■ WORK ORDER
Among the lines below, take the one holding "Image resolution: width=960, height=2576.", the one holding "Nur essenzielle Cookies", and all lines between them. Set them down exactly.

■ ENTRIES SHOWN
◆ ◆ ◆ ◆
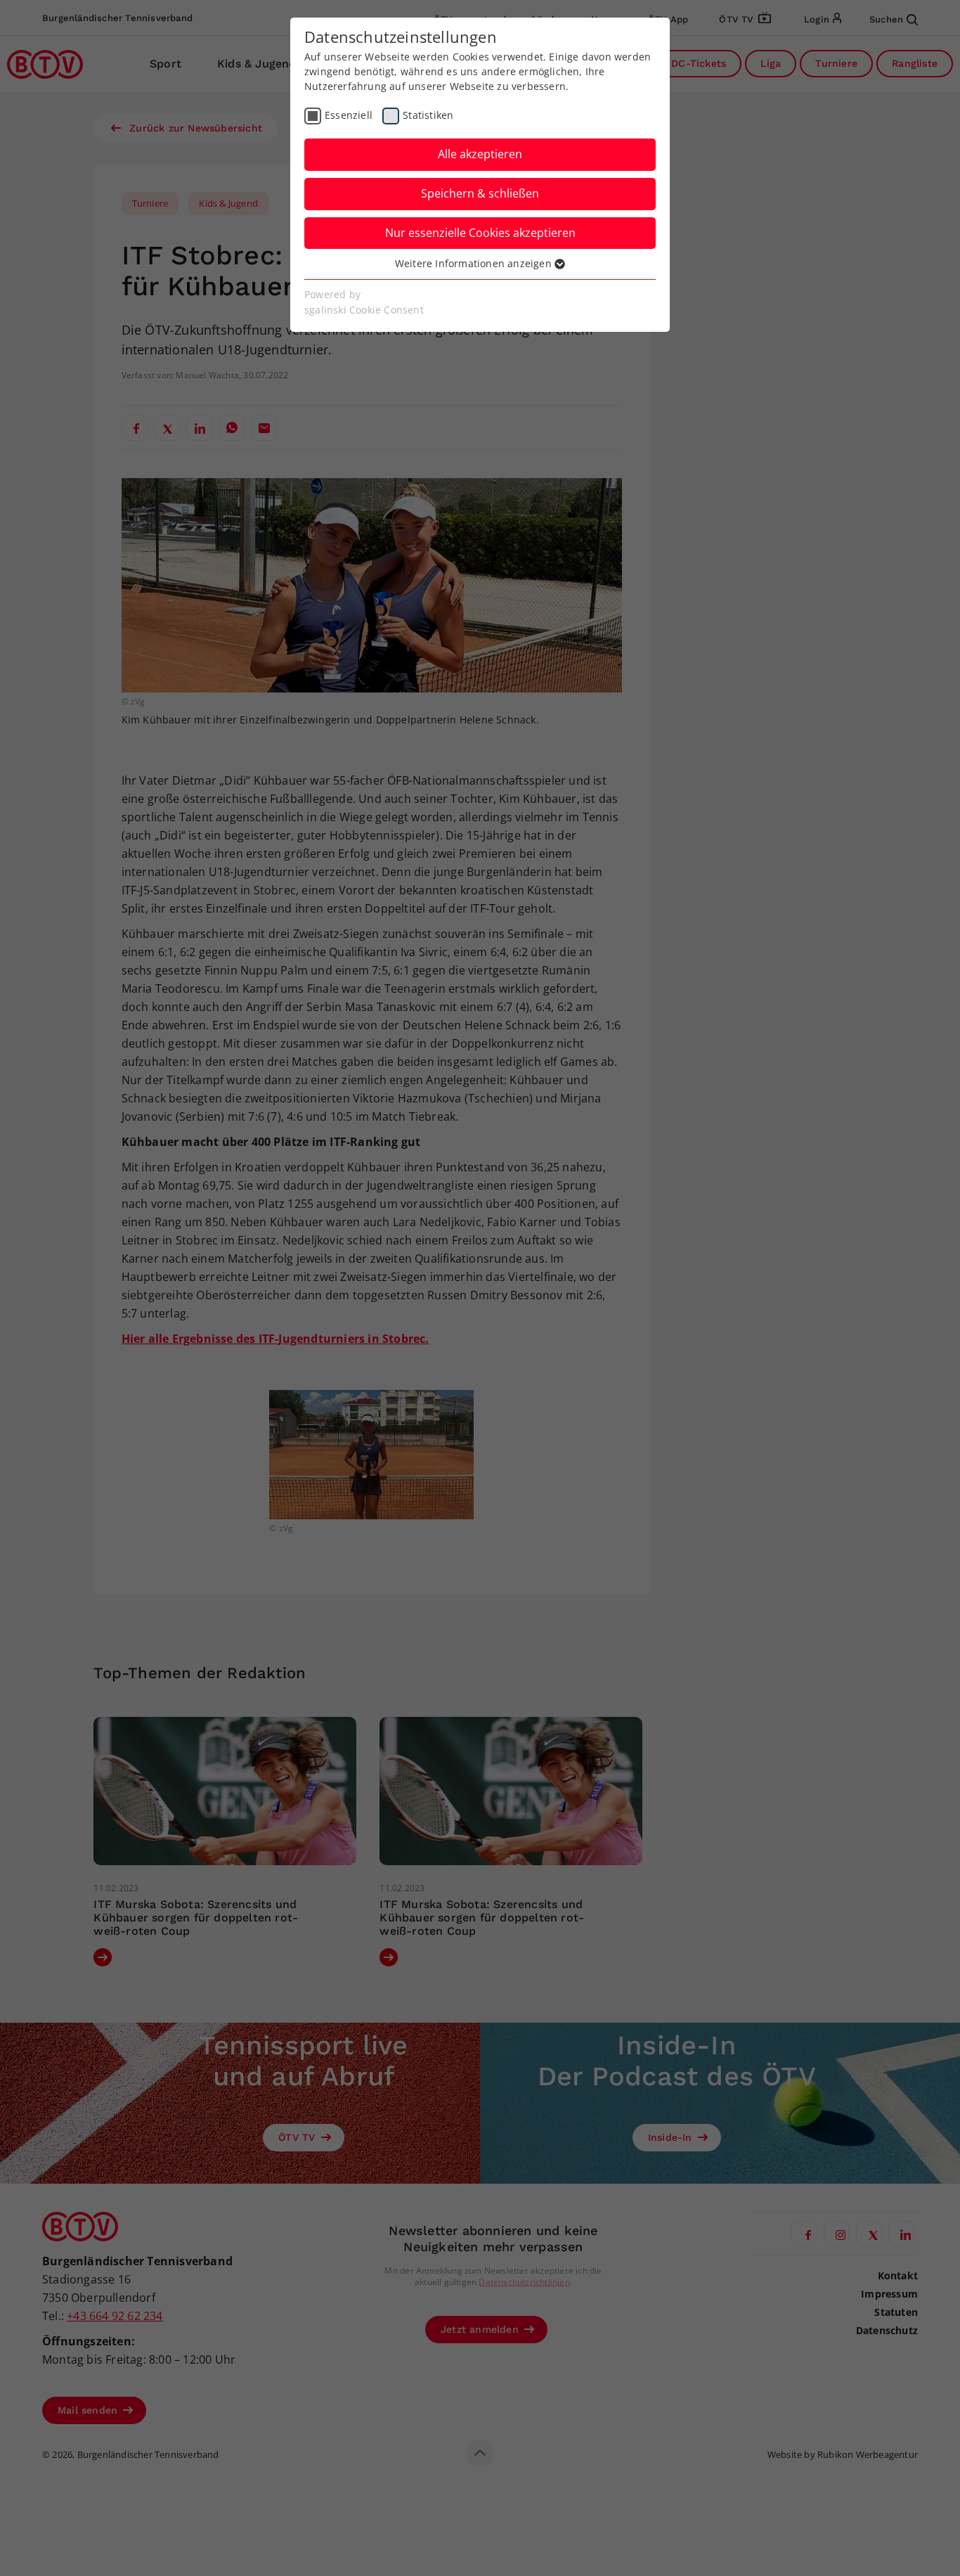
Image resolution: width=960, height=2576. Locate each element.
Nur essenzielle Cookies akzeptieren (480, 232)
◆ ◆ ◆ ◆
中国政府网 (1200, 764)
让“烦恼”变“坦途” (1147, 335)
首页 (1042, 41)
◆ ◆ ◆ ◆
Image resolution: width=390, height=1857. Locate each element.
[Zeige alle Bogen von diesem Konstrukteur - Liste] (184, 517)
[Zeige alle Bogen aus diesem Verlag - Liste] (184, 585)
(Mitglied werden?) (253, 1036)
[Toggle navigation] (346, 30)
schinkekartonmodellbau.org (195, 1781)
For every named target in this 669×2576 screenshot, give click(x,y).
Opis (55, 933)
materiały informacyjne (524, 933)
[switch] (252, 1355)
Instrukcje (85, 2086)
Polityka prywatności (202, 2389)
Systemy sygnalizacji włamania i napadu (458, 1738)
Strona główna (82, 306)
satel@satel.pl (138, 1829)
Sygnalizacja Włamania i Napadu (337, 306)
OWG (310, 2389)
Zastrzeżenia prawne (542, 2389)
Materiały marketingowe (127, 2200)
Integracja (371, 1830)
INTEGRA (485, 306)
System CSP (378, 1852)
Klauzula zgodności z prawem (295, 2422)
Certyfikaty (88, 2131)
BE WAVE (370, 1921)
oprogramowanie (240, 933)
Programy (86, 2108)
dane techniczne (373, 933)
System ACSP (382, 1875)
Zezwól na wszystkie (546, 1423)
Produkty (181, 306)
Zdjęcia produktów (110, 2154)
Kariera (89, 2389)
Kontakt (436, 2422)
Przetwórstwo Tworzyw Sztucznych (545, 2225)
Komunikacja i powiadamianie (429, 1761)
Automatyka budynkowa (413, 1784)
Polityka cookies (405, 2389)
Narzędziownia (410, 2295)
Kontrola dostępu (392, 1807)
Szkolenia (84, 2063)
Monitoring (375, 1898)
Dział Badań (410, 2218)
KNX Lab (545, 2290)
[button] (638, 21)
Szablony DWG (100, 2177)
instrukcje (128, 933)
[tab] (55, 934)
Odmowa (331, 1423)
◆ ◆ ◆ ◆
■ ANSWER AREA
Image resolution: width=960, height=2576. Locate each element.
Nur essenzielle Cookies akzeptieren (480, 232)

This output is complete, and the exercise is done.